-- Start of Records provided --

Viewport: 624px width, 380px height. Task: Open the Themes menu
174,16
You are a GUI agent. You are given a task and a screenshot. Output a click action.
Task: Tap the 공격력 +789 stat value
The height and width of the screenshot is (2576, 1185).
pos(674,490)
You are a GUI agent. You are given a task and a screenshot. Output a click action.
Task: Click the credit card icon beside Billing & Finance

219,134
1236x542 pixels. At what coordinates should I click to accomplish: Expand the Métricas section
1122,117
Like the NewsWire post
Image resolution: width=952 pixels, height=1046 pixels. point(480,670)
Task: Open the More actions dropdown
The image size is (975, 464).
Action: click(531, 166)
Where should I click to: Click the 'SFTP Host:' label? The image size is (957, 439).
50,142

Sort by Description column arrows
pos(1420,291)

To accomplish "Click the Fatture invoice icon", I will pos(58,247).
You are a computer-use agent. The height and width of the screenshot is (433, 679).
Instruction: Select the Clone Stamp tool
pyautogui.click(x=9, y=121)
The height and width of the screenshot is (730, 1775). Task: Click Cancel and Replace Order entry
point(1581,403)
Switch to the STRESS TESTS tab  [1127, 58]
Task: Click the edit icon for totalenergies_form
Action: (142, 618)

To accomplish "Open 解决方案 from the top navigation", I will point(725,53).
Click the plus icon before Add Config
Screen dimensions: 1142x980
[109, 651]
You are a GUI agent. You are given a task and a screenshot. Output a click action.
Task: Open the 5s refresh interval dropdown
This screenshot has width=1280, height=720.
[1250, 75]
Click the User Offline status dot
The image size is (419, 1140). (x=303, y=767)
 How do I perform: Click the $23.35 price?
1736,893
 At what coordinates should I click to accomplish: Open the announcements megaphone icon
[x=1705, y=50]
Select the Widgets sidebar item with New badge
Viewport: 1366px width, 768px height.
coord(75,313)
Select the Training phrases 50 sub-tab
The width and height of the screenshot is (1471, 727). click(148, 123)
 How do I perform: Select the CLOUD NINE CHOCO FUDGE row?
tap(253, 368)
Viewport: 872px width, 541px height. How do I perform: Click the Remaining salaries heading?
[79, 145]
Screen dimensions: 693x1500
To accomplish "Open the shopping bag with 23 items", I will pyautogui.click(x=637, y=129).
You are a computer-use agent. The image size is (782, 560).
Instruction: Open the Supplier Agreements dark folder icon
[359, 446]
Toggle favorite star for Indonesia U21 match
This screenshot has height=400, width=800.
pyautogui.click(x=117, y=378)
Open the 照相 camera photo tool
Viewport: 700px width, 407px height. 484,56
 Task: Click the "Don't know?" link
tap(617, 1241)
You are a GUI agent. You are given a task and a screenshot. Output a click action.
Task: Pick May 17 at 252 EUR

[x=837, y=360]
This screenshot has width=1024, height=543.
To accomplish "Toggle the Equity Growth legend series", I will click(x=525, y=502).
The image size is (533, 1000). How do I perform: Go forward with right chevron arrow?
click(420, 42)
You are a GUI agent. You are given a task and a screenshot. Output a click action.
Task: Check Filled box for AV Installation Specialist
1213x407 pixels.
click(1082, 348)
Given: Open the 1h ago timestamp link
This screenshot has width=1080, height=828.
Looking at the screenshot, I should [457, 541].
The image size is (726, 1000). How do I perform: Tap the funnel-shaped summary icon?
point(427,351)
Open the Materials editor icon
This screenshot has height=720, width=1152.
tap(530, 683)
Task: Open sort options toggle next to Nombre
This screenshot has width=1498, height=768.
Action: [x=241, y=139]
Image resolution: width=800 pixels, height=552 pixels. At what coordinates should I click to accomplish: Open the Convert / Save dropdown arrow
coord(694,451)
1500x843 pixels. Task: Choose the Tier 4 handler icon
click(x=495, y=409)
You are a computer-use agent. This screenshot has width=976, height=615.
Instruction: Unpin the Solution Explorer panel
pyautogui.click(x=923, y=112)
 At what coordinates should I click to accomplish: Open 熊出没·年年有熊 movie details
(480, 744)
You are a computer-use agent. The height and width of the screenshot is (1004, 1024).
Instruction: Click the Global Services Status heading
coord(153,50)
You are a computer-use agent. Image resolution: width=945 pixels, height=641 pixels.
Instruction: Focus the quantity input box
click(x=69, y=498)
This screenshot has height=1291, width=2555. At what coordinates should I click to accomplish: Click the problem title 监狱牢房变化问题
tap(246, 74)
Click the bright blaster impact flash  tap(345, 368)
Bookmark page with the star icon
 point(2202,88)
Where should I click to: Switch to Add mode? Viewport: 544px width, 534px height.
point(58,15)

-- End of Records provided --

__Given problem__.
Present every line of the entries above as a Markdown table with two columns, Number and Entry line, and leave out the blank lines.

__Result of the exercise__.
| Number | Entry line |
|---|---|
| 1 | Viewport: 624px width, 380px height. Task: Open the Themes menu |
| 2 | 174,16 |
| 3 | You are a GUI agent. You are given a task and a screenshot. Output a click action. |
| 4 | Task: Tap the 공격력 +789 stat value |
| 5 | The height and width of the screenshot is (2576, 1185). |
| 6 | pos(674,490) |
| 7 | You are a GUI agent. You are given a task and a screenshot. Output a click action. |
| 8 | Task: Click the credit card icon beside Billing & Finance |
| 9 | 219,134 |
| 10 | 1236x542 pixels. At what coordinates should I click to accomplish: Expand the Métricas section |
| 11 | 1122,117 |
| 12 | Like the NewsWire post |
| 13 | Image resolution: width=952 pixels, height=1046 pixels. point(480,670) |
| 14 | Task: Open the More actions dropdown |
| 15 | The image size is (975, 464). |
| 16 | Action: click(531, 166) |
| 17 | Where should I click to: Click the 'SFTP Host:' label? The image size is (957, 439). |
| 18 | 50,142 |
| 19 | Sort by Description column arrows |
| 20 | pos(1420,291) |
| 21 | To accomplish "Click the Fatture invoice icon", I will pos(58,247). |
| 22 | You are a computer-use agent. The height and width of the screenshot is (433, 679). |
| 23 | Instruction: Select the Clone Stamp tool |
| 24 | pyautogui.click(x=9, y=121) |
| 25 | The height and width of the screenshot is (730, 1775). Task: Click Cancel and Replace Order entry |
| 26 | point(1581,403) |
| 27 | Switch to the STRESS TESTS tab  [1127, 58] |
| 28 | Task: Click the edit icon for totalenergies_form |
| 29 | Action: (142, 618) |
| 30 | To accomplish "Open 解决方案 from the top navigation", I will point(725,53). |
| 31 | Click the plus icon before Add Config |
| 32 | Screen dimensions: 1142x980 |
| 33 | [109, 651] |
| 34 | You are a GUI agent. You are given a task and a screenshot. Output a click action. |
| 35 | Task: Open the 5s refresh interval dropdown |
| 36 | This screenshot has width=1280, height=720. |
| 37 | [1250, 75] |
| 38 | Click the User Offline status dot |
| 39 | The image size is (419, 1140). (x=303, y=767) |
| 40 |  How do I perform: Click the $23.35 price? |
| 41 | 1736,893 |
| 42 |  At what coordinates should I click to accomplish: Open the announcements megaphone icon |
| 43 | [x=1705, y=50] |
| 44 | Select the Widgets sidebar item with New badge |
| 45 | Viewport: 1366px width, 768px height. |
| 46 | coord(75,313) |
| 47 | Select the Training phrases 50 sub-tab |
| 48 | The width and height of the screenshot is (1471, 727). click(148, 123) |
| 49 |  How do I perform: Select the CLOUD NINE CHOCO FUDGE row? |
| 50 | tap(253, 368) |
| 51 | Viewport: 872px width, 541px height. How do I perform: Click the Remaining salaries heading? |
| 52 | [79, 145] |
| 53 | Screen dimensions: 693x1500 |
| 54 | To accomplish "Open the shopping bag with 23 items", I will pyautogui.click(x=637, y=129). |
| 55 | You are a computer-use agent. The image size is (782, 560). |
| 56 | Instruction: Open the Supplier Agreements dark folder icon |
| 57 | [359, 446] |
| 58 | Toggle favorite star for Indonesia U21 match |
| 59 | This screenshot has height=400, width=800. |
| 60 | pyautogui.click(x=117, y=378) |
| 61 | Open the 照相 camera photo tool |
| 62 | Viewport: 700px width, 407px height. 484,56 |
| 63 |  Task: Click the "Don't know?" link |
| 64 | tap(617, 1241) |
| 65 | You are a GUI agent. You are given a task and a screenshot. Output a click action. |
| 66 | Task: Pick May 17 at 252 EUR |
| 67 | [x=837, y=360] |
| 68 | This screenshot has width=1024, height=543. |
| 69 | To accomplish "Toggle the Equity Growth legend series", I will click(x=525, y=502). |
| 70 | The image size is (533, 1000). How do I perform: Go forward with right chevron arrow? |
| 71 | click(420, 42) |
| 72 | You are a GUI agent. You are given a task and a screenshot. Output a click action. |
| 73 | Task: Check Filled box for AV Installation Specialist |
| 74 | 1213x407 pixels. |
| 75 | click(1082, 348) |
| 76 | Given: Open the 1h ago timestamp link |
| 77 | This screenshot has width=1080, height=828. |
| 78 | Looking at the screenshot, I should [457, 541]. |
| 79 | The image size is (726, 1000). How do I perform: Tap the funnel-shaped summary icon? |
| 80 | point(427,351) |
| 81 | Open the Materials editor icon |
| 82 | This screenshot has height=720, width=1152. |
| 83 | tap(530, 683) |
| 84 | Task: Open sort options toggle next to Nombre |
| 85 | This screenshot has width=1498, height=768. |
| 86 | Action: [x=241, y=139] |
| 87 | Image resolution: width=800 pixels, height=552 pixels. At what coordinates should I click to accomplish: Open the Convert / Save dropdown arrow |
| 88 | coord(694,451) |
| 89 | 1500x843 pixels. Task: Choose the Tier 4 handler icon |
| 90 | click(x=495, y=409) |
| 91 | You are a computer-use agent. This screenshot has width=976, height=615. |
| 92 | Instruction: Unpin the Solution Explorer panel |
| 93 | pyautogui.click(x=923, y=112) |
| 94 |  At what coordinates should I click to accomplish: Open 熊出没·年年有熊 movie details |
| 95 | (480, 744) |
| 96 | You are a computer-use agent. The height and width of the screenshot is (1004, 1024). |
| 97 | Instruction: Click the Global Services Status heading |
| 98 | coord(153,50) |
| 99 | You are a computer-use agent. Image resolution: width=945 pixels, height=641 pixels. |
| 100 | Instruction: Focus the quantity input box |
| 101 | click(x=69, y=498) |
| 102 | This screenshot has height=1291, width=2555. At what coordinates should I click to accomplish: Click the problem title 监狱牢房变化问题 |
| 103 | tap(246, 74) |
| 104 | Click the bright blaster impact flash  tap(345, 368) |
| 105 | Bookmark page with the star icon |
| 106 |  point(2202,88) |
| 107 | Where should I click to: Switch to Add mode? Viewport: 544px width, 534px height. |
| 108 | point(58,15) |